### Supplied passage ###
Now the reason John was curious is because they are abstracting movements of people filmed in their lab to detect anomalies in their muscle tissue functions and provide a self-assessment tool (not his real application). They had been coding it by hand, with little possibility to do fast prototyping, and with additional effort to adapt the functionality each time they got another camera, each time they have another idea to make the algorithm better. To see that he could do video processing in Simulink was a relief to him, since he knew it from his engineering studies. To see additionally that he could real-time prototype on a low cost Arduino board made John enthusiastic.

Grid stability: Enter Lynn.

Enter Lynn (not her real name), engineer from Sunshine Corp (not her real company), who works on electrical energy generators used in production plants as backup to the regular power grid (not her real application). She had seen our offerings around simulating electrical systems and wondered whether this would not just work for simulating an isolated device but the production plant’s power grid as a whole.

Well, it’s not just possible to simulate an entire plant’s grid, Transpower from New Zealand went a bit further and simulated the entire national grid. They do this to calculate the reserve they need to provide in order to maintain grid stability. So, Lynn has made her next step in solving her challenge, discussing the scenario with one of our Application Engineers to find out the exact needs and a plan for implementing the solution.
### Dataset section ###
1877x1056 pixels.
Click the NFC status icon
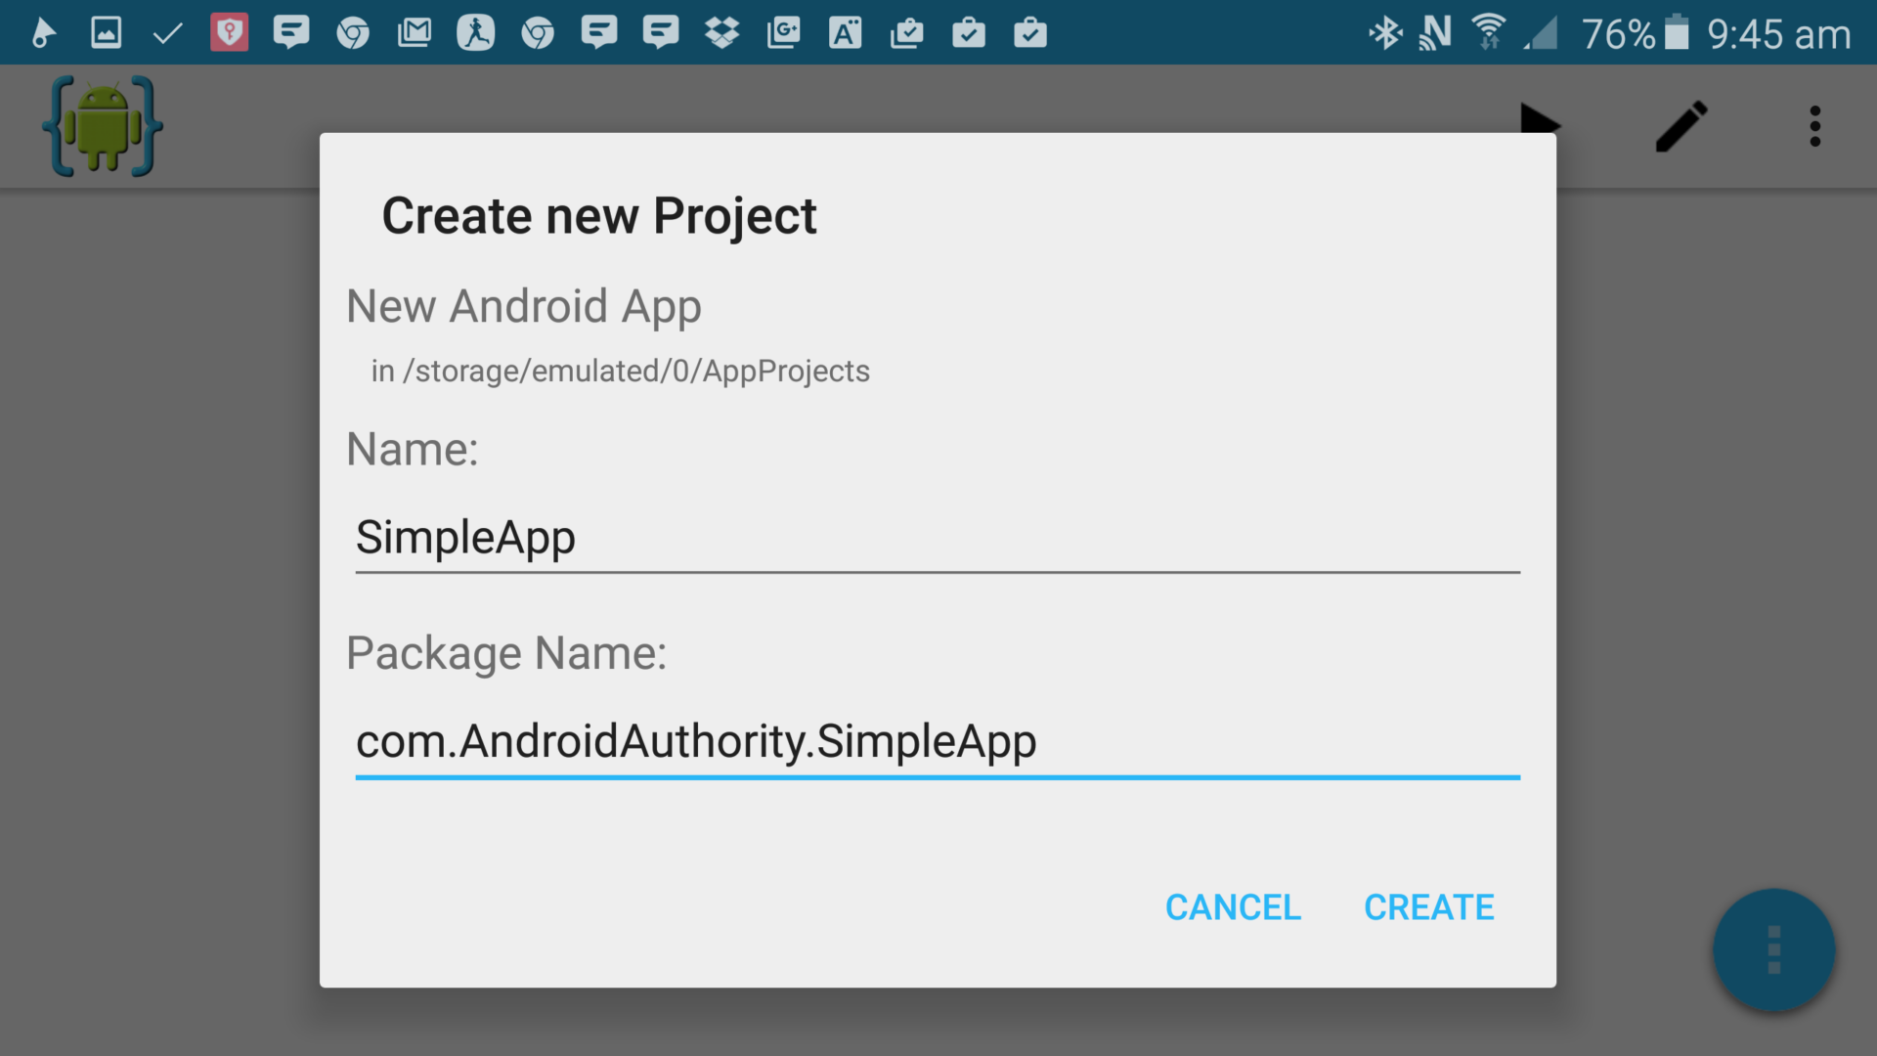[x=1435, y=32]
###
* Given exercise *
Could you write the next part of the passage about John's video processing and Lynn's grid simulation, starting right after its final sentence?

* Answer *
Now what if you combine both, image processing and control?

3D Imaging: Enter Nao.

Enter Nao (its real name) from Aldebaran (its real company). Nao is the little robot from the beginning of this story. Think of movement. Think of control theory. Think of feedback control. Think of Simulink. And now attach Microsoft® Kinect® with its support in MATLAB & Simulink, one of the many hardware resources for project-based learning. Kinect provides a 3D image of a person, which is transformed into a mesh in MATLAB & Simulink, allowing it to calculate trajectories for the robot. The rest is normal control system theory with Model-Based Design.

You get: A dancing machine being able to mimic movements of a human. A lot of fun in the realms of engineering, science, commercial and education developments, controls, video, data analysis. And lots of nice discussions with bright people of different disciplines who either are already using MATLAB & Simulink or are exploring their way into doing so. To live and breathe their art.